> [Directions] Can you reproduce every line of the listing below word for word, leaving out the pictures?

> [Source data]
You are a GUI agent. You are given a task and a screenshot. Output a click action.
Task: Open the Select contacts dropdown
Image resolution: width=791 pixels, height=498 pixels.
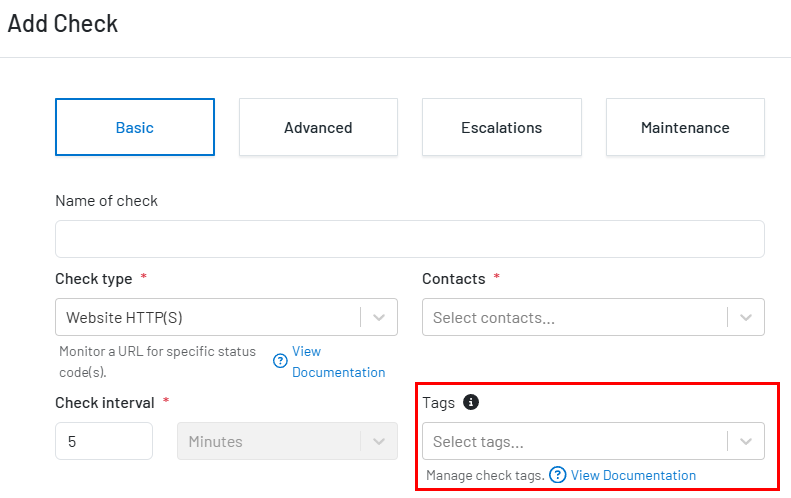(593, 317)
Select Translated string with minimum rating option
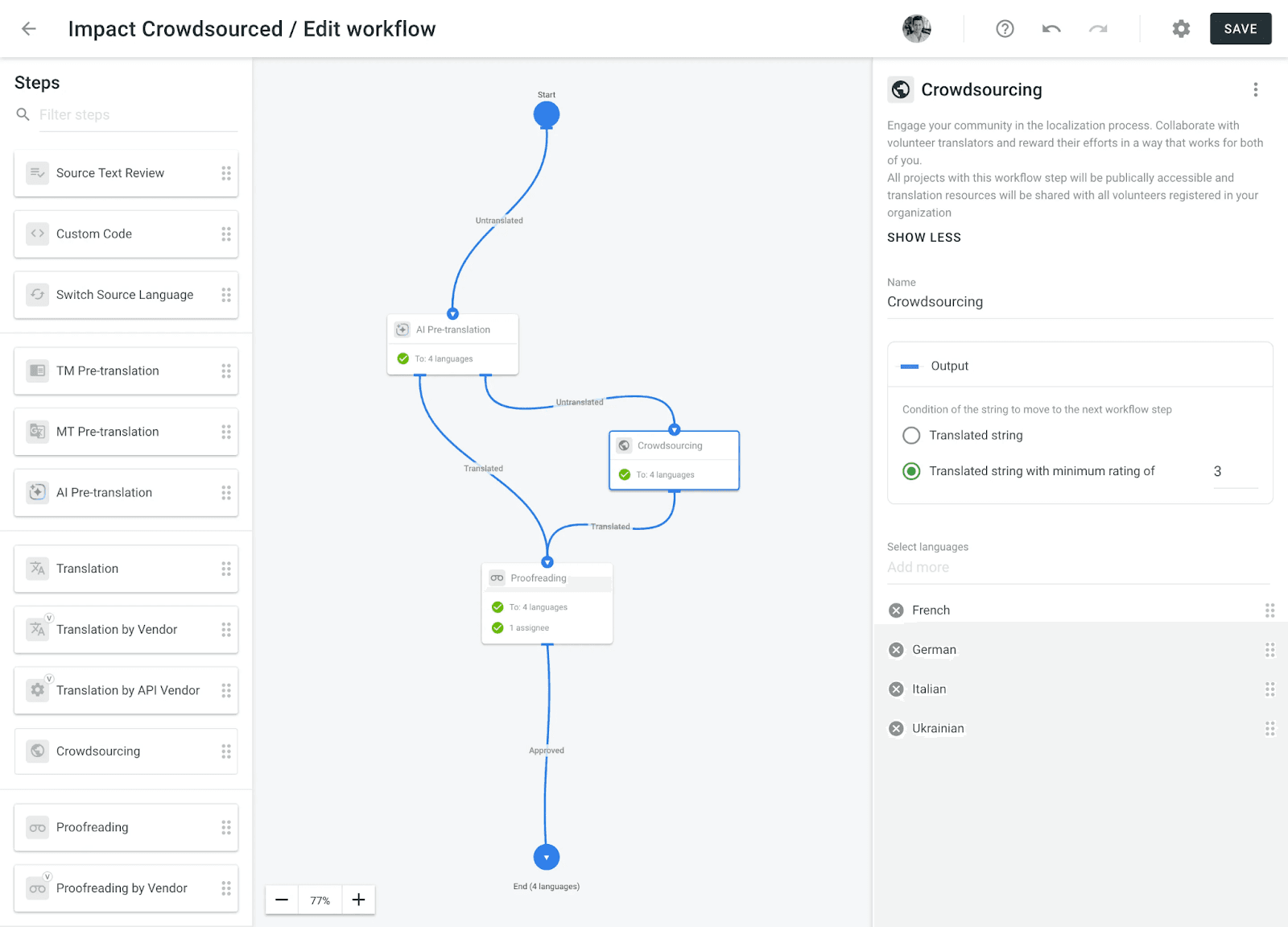The image size is (1288, 927). pyautogui.click(x=911, y=471)
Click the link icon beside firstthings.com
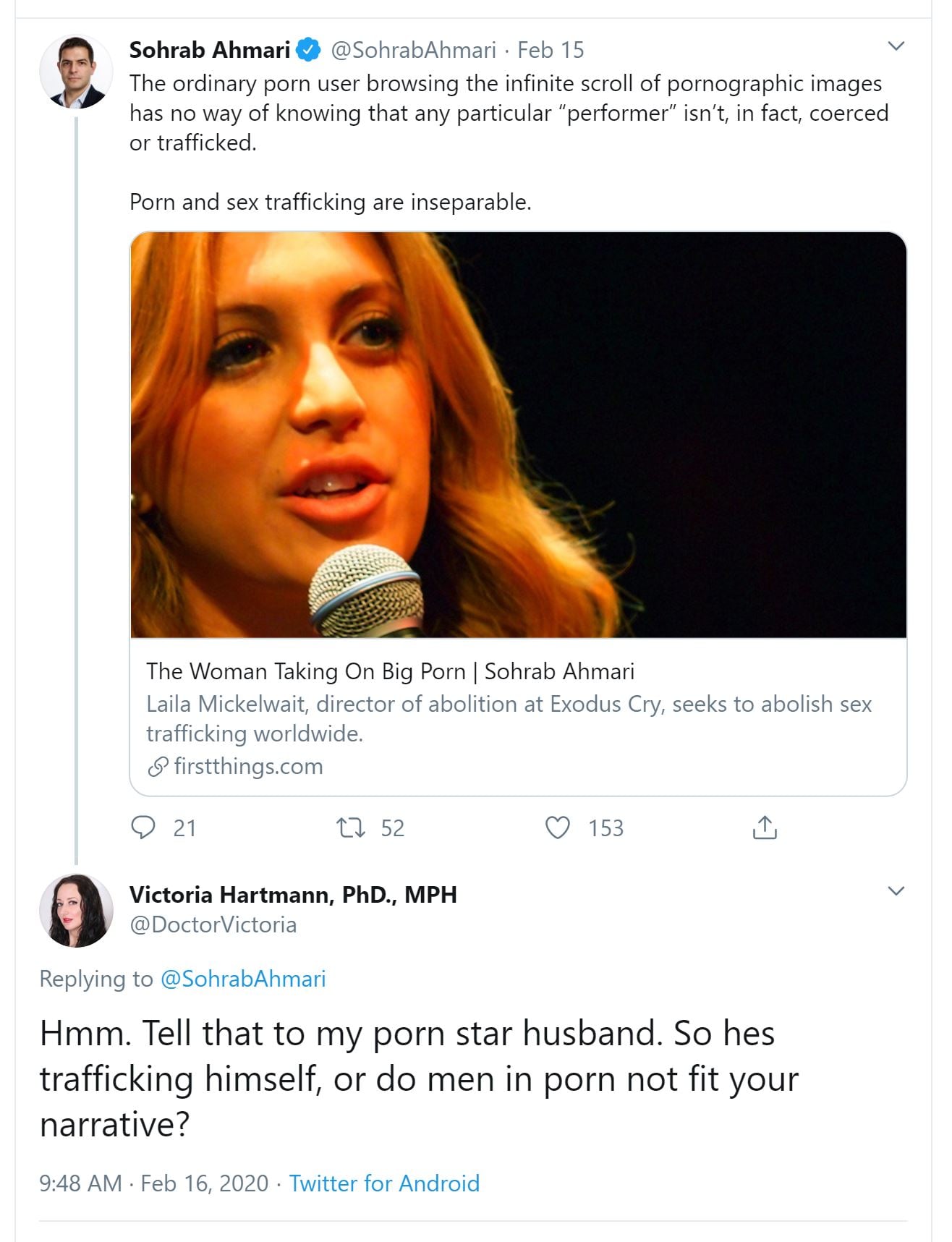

> [Task answer]
You are a GUI agent. You are given a task and a screenshot. Output a click action.
Task: Open the Select contacts dropdown
Image resolution: width=791 pixels, height=498 pixels.
(593, 317)
Select Translated string with minimum rating option
The image size is (1288, 927). pyautogui.click(x=911, y=471)
Click the link icon beside firstthings.com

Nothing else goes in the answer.